━━ BRANO FORNITO ━━

Questo vale anche per quanto riguarda l’appartenenza religiosa dei partner. La religione è spesso considerata in stretto binomio con la cultura, e viene vista come una specifica declinazione dell’appartenenza culturale. Tuttavia le due categorie non coincidono necessariamente, tanto che diversi matrimoni misti possono essere attraversati da differenze etniche ma non religiose. È il caso per esempio del matrimonio tra un cittadino italiano e una cittadina nigeriana: entrambi molto probabilmente appartengono alla religione cristiana (pur con possibili sfumature), ma i riferimenti culturali sono senza dubbio diversi. Inoltre essere nati in una nazione in cui vi è una religione di maggioranza non implica necessariamente che il singolo si riconosca in quella data religione. Molti italiani, pur avendo ricevuto il battesimo, si definiscono non praticanti se non addirittura atei, pertanto avrebbe poco senso definirne l’unione con un partner di religione diversa come matrimonio interreligioso. Ciò che viene percepito come somigliante o differente ancora una volta non può essere predeterminato in modo assoluto.

2Questo significa che la coppia vive la dimensione della propria intimità sullo sfondo del contesto sociale più ampio, e che la differenza culturale è sempre percepita non come un fatto privato ma al contrario come un dato socialmente rilevante. Le implicazioni sono molteplici, non ultime quelle relative ai processi di ascrizione dello status ai gruppi di minoranza da parte della maggioranza. Infatti il livello di legittimazione alla differenza culturale ha sempre a che vedere con le dinamiche di potere tra cultura dominante e culture minoritarie. In questo senso la costruzione delle appartenenze non è mai un processo neutro, ma in qualche modo riflette delle gerarchie valoriali tra culture, che premono per l’omologazione di quelle minoritarie alla cultura dominante anziché privilegiare la coesistenza della differenza.

━━━

- LAVORO RICHIESTO: Nel brano sui matrimoni misti, quale caso viene citato come esempio di unione con differenze etniche ma non religiose? I dati che seguono sono materiale a sé, distinto dal brano.

━━ MATERIALE DI PARTENZA ━━

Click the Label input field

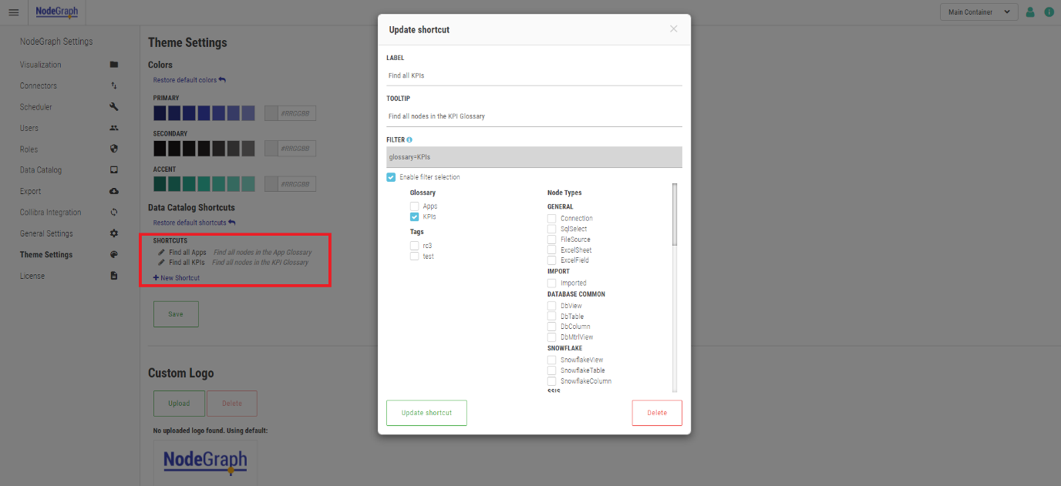(x=534, y=75)
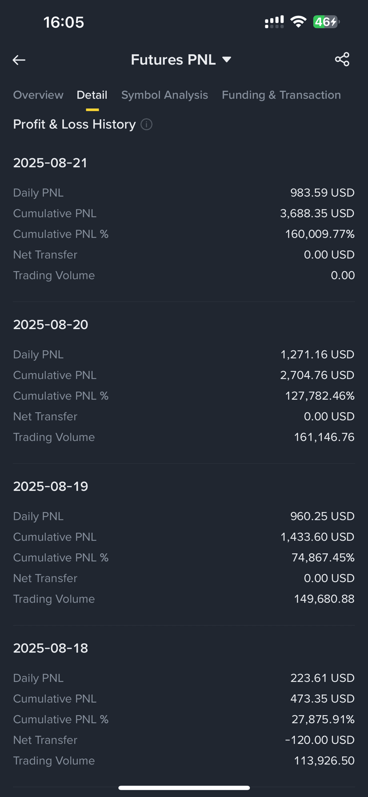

━━━

- RISPOSTA AL COMPITO: Il matrimonio tra un cittadino italiano e una cittadina nigeriana.